Marc Marquez passa sotto la bandiera a scacchi (reuters)
Grande festa per la Ducati e la famiglia Marquez
Festeggia la famiglia Marquez: il fratellino Alex taglia per secondo il traguardo, davanti alla Ktm di Pedro Acosta. Sei spagnoli nei primi sei posti: giornataccia per il motociclismo italiano. Ma trionfo Ducati: l’azienda italiana supera i rivali di Aprilia e per 2 punticini in testa alla classifica costruttori. «Gli italiani saranno orgogliosi», gongola Claudio Domenicali, ceo Ducati. «Ci spiace per il Bez, se la sarebbero giocata sino alla fine. Marc dopo il Mugello è stato fortissimo e abbiamo avuto un po’ di fortuna: si riparte da zero, vinca il migliore. All’inizio dell’anno eravamo molto preoccupati, ma oggi l’Aprilia più veloce è rimasta molto indietro».

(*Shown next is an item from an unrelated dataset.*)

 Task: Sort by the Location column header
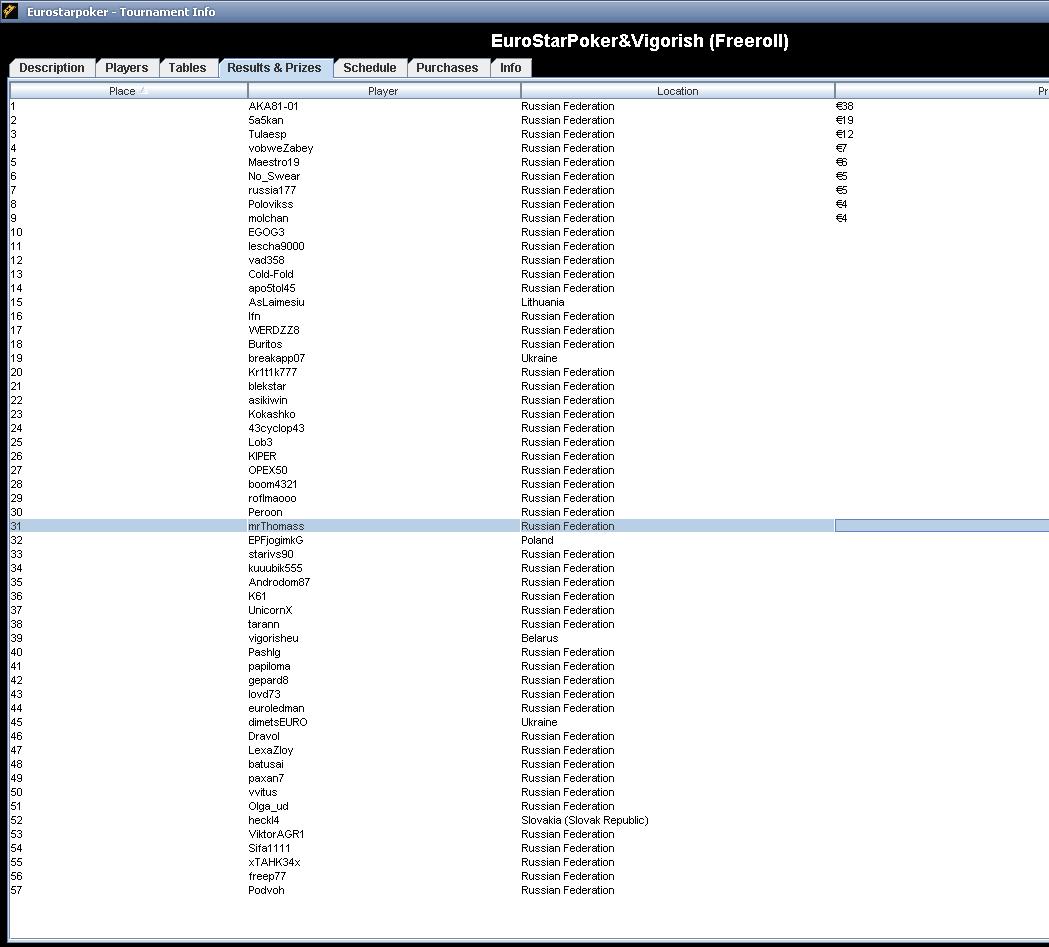point(677,91)
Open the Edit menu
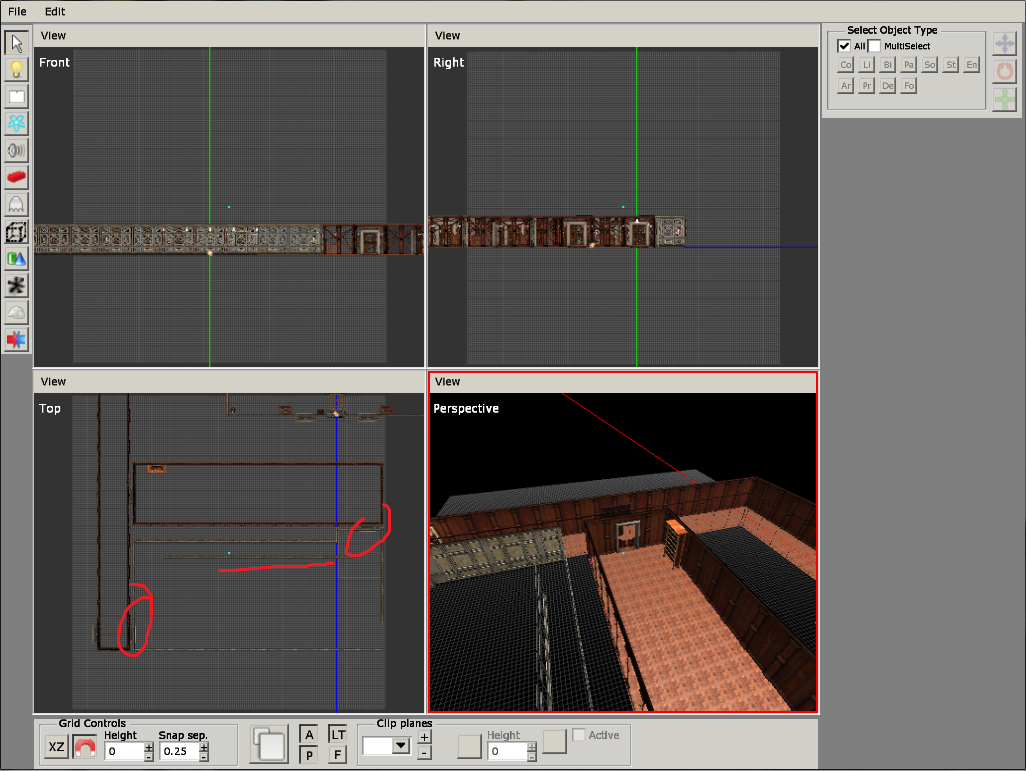This screenshot has width=1026, height=771. pyautogui.click(x=55, y=11)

Bezzecchi a terra dopo la caduta (ansa)
Felicità Marc: “Non è finita finché non è finita”
Marc, un fine settimana perfetto e una rimonta incredibile: «Sembra irreale. Non mi sono mai arreso, ho spinto sino alla fine. Non è finita finché non è finita. Ci sono tanti piloti fortissimi con Martin e Bezzecchi, ma ce la metto tutta e sono molto contento: 37 punti a Misano significano veramente tanto, per me». Anche Alex sorride: «Dopo le qualifiche, pensavo di aver buttato via il weekend: invece oggi ho attaccato, mi sono avvicinato a mio fratello. Marc era velocissimo». E Pedro; «Ho spinto tantissimo, perché ho fame: molto bene la moto e il passo gara, mancava qualcosa nei tratti veloci ma siamo soddisfatti». Il migliore degli italiani? Di Giannantonio, settimo. Dietro di lui, Bastianini e Marini. Anche Bagnaia è caduto, come Bezzecchi. Speriamo di prenderci una rivincita nel prossimo weekend, sulla pista austriaca di Zeltweg.